**Exercise aim:**
Write out, exactly as they appear, only the lines running from the line with "How do I perform: Open the first" to the final line of the listing; include both.

⁂

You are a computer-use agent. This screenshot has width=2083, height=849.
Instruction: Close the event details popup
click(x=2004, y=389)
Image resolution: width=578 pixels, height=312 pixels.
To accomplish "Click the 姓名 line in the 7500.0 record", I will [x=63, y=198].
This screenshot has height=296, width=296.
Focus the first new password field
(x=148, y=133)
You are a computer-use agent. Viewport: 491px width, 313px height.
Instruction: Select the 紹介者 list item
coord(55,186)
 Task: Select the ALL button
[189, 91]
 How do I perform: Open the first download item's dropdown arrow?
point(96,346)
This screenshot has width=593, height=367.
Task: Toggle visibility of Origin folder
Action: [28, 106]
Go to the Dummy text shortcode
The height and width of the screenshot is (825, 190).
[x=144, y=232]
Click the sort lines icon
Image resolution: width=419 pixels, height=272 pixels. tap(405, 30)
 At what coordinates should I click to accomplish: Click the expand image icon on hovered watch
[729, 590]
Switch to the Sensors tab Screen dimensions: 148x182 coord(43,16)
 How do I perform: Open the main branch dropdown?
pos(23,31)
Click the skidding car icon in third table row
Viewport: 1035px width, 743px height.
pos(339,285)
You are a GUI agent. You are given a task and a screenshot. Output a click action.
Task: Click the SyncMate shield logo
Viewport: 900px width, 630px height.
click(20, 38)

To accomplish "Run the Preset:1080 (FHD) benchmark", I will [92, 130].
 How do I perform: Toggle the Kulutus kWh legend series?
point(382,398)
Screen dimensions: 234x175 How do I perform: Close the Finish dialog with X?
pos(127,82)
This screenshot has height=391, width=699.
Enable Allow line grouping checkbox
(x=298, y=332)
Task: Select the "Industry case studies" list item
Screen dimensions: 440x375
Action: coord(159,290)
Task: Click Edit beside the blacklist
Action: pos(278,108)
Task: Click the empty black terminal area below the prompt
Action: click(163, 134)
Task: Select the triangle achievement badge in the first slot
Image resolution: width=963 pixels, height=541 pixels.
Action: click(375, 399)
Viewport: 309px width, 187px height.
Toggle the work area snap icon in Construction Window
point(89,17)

⁂

**Expected answer:**
 How do I perform: Open the first download item's dropdown arrow?
point(96,346)
This screenshot has width=593, height=367.
Task: Toggle visibility of Origin folder
Action: [28, 106]
Go to the Dummy text shortcode
The height and width of the screenshot is (825, 190).
[x=144, y=232]
Click the sort lines icon
Image resolution: width=419 pixels, height=272 pixels. tap(405, 30)
 At what coordinates should I click to accomplish: Click the expand image icon on hovered watch
[729, 590]
Switch to the Sensors tab Screen dimensions: 148x182 coord(43,16)
 How do I perform: Open the main branch dropdown?
pos(23,31)
Click the skidding car icon in third table row
Viewport: 1035px width, 743px height.
pos(339,285)
You are a GUI agent. You are given a task and a screenshot. Output a click action.
Task: Click the SyncMate shield logo
Viewport: 900px width, 630px height.
click(20, 38)

To accomplish "Run the Preset:1080 (FHD) benchmark", I will [92, 130].
 How do I perform: Toggle the Kulutus kWh legend series?
point(382,398)
Screen dimensions: 234x175 How do I perform: Close the Finish dialog with X?
pos(127,82)
This screenshot has height=391, width=699.
Enable Allow line grouping checkbox
(x=298, y=332)
Task: Select the "Industry case studies" list item
Screen dimensions: 440x375
Action: coord(159,290)
Task: Click Edit beside the blacklist
Action: pos(278,108)
Task: Click the empty black terminal area below the prompt
Action: click(163, 134)
Task: Select the triangle achievement badge in the first slot
Image resolution: width=963 pixels, height=541 pixels.
Action: click(375, 399)
Viewport: 309px width, 187px height.
Toggle the work area snap icon in Construction Window
point(89,17)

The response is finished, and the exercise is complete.